Leave-One-Out-Training and Leave-One-Out-Testing Hidden Markov Models for a Handwritten Numeral Recognizer: The Implications of a Single Classifier and Multiple Classifications
Issue No. 12 - December (2009 vol. 31)
Robert Sabourin , École de Technologie Supérieure, Montréal
Paulo Rodrigo Cavalin , Génie de la Production Automatisée (GPA), Montréal
Alceu de Souza Britto , Informática Aplicada (PPGIa-PUCPR), Curitiba
Albert Hung-Ren Ko , University of Toronto, Toronto
Hidden Markov Models (HMMs) have been shown to be useful in handwritten pattern recognition. However, owing to their fundamental structure, they have little resistance to unexpected noise among observation sequences. In other words, unexpected noise in a sequence might “ break” the normal transmission of states for this sequence, making it unrecognizable to trained models. To resolve this problem, we propose a leave-one-out-training strategy, which will make the models more robust. We also propose a leave-one-out-testing method, which will compensate for some of the negative effects of this noise.
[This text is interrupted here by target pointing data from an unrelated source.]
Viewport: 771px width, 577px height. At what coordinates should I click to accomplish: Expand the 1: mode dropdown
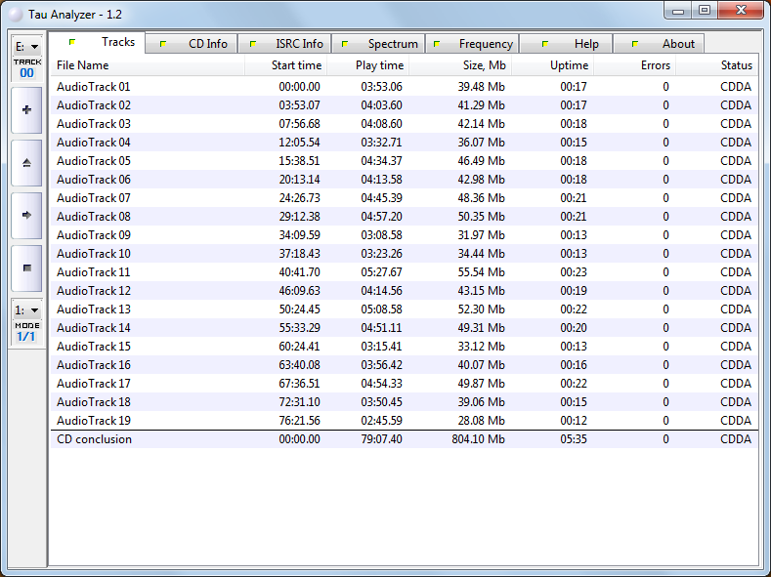26,309
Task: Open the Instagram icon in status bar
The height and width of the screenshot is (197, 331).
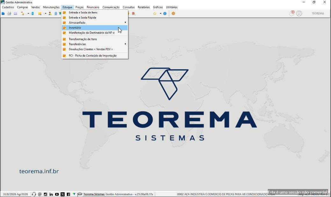Action: (x=45, y=194)
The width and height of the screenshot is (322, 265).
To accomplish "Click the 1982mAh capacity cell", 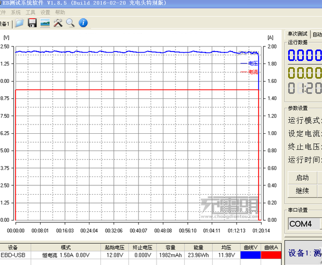I will coord(171,255).
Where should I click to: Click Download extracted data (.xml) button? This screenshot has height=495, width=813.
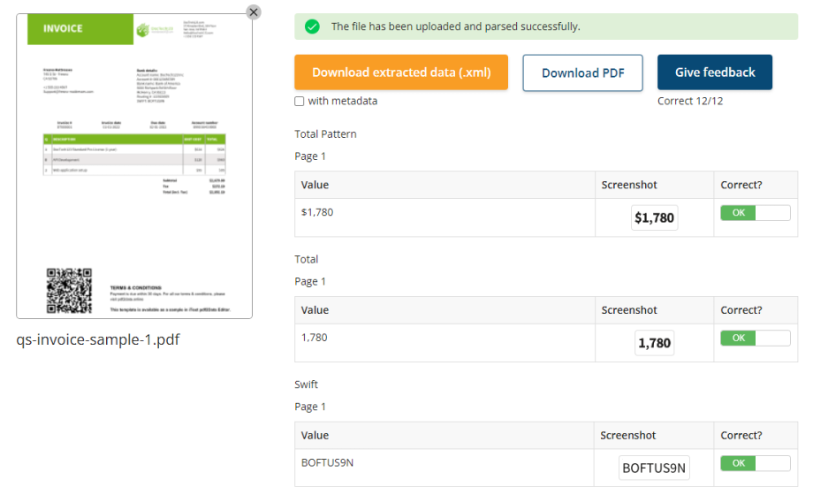pos(401,72)
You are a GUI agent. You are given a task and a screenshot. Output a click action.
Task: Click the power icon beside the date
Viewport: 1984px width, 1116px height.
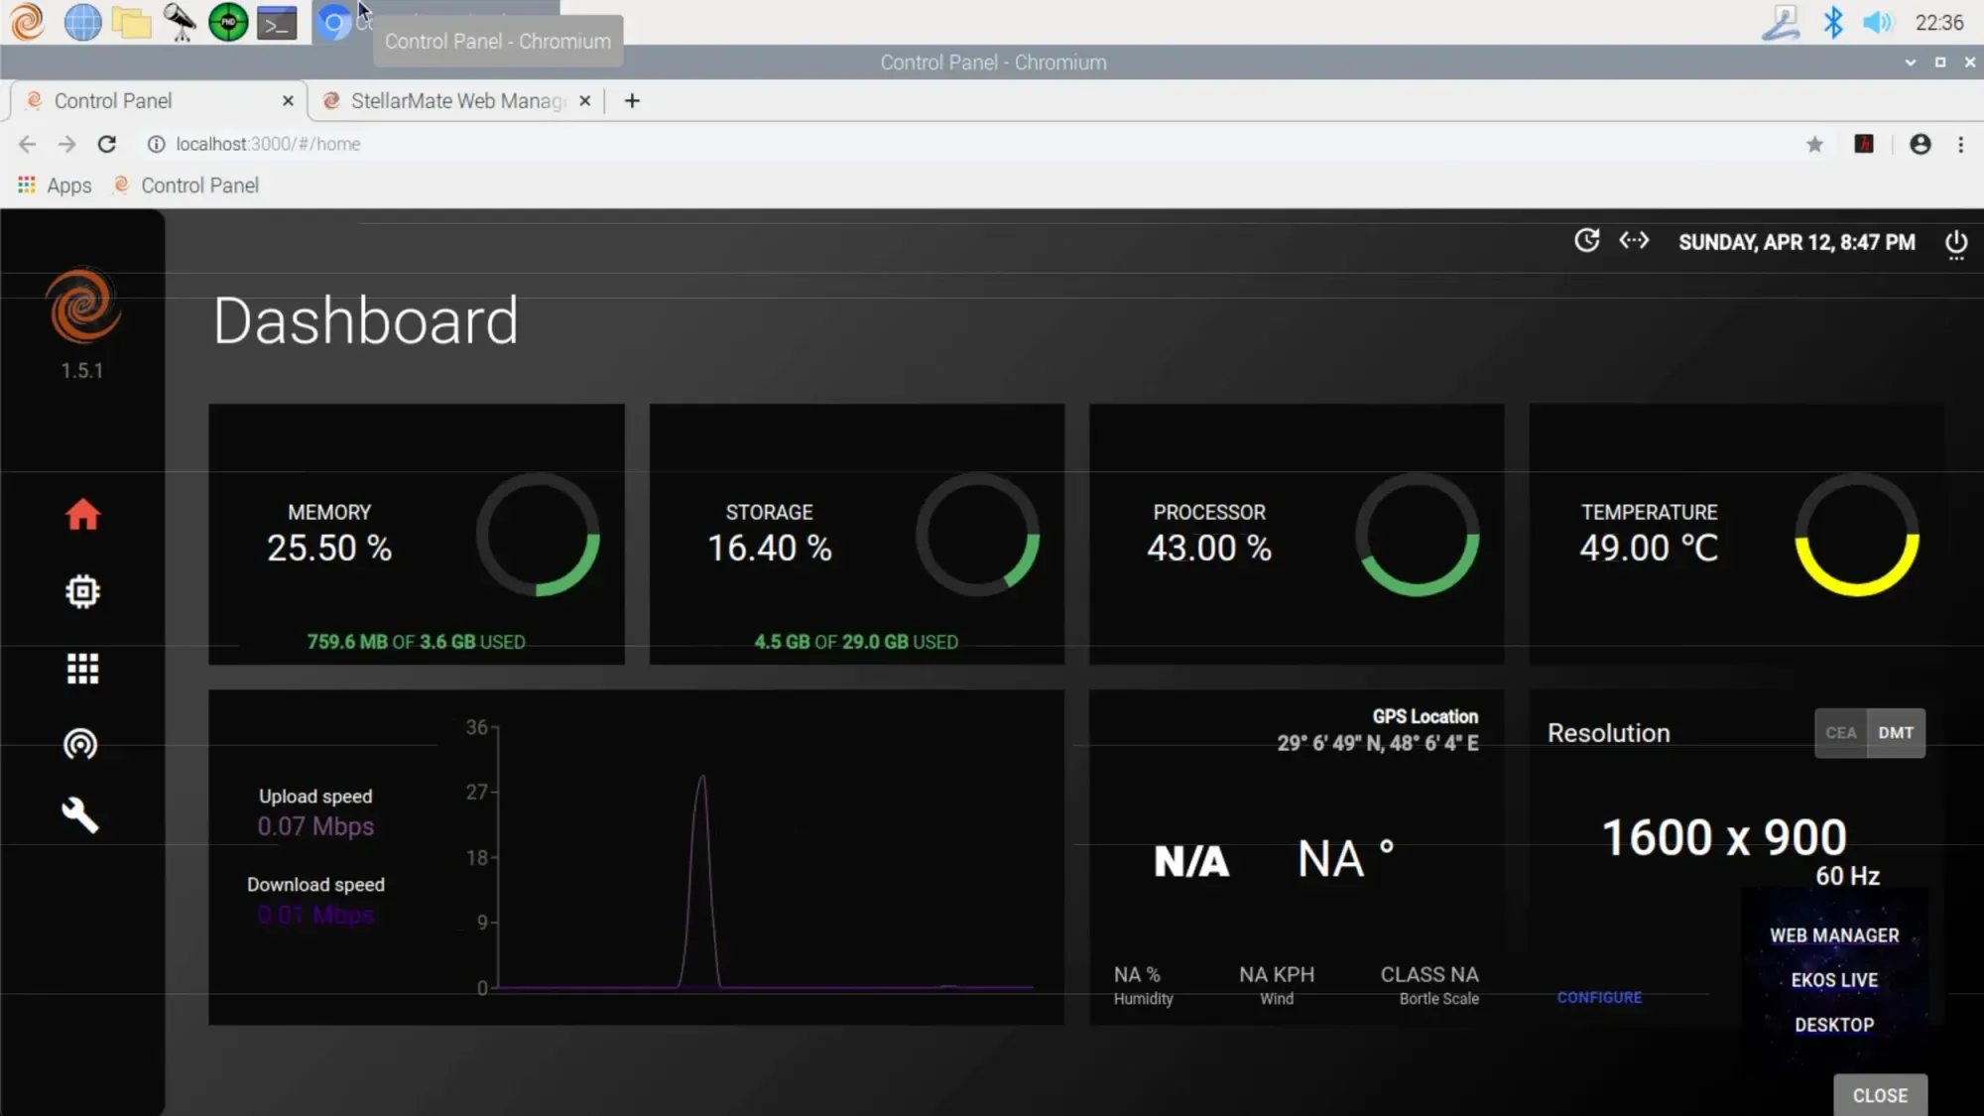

The latter is actually an example of a system with a single classifier and multiple classifications. Compared with the 98.00 percent accuracy of the benchmark HMMs, the new system achieves a 98.88 percent accuracy rate on handwritten digits.
Hidden Markov Models, ensemble of classifiers, sequence, noise, leave one out, pattern recognition.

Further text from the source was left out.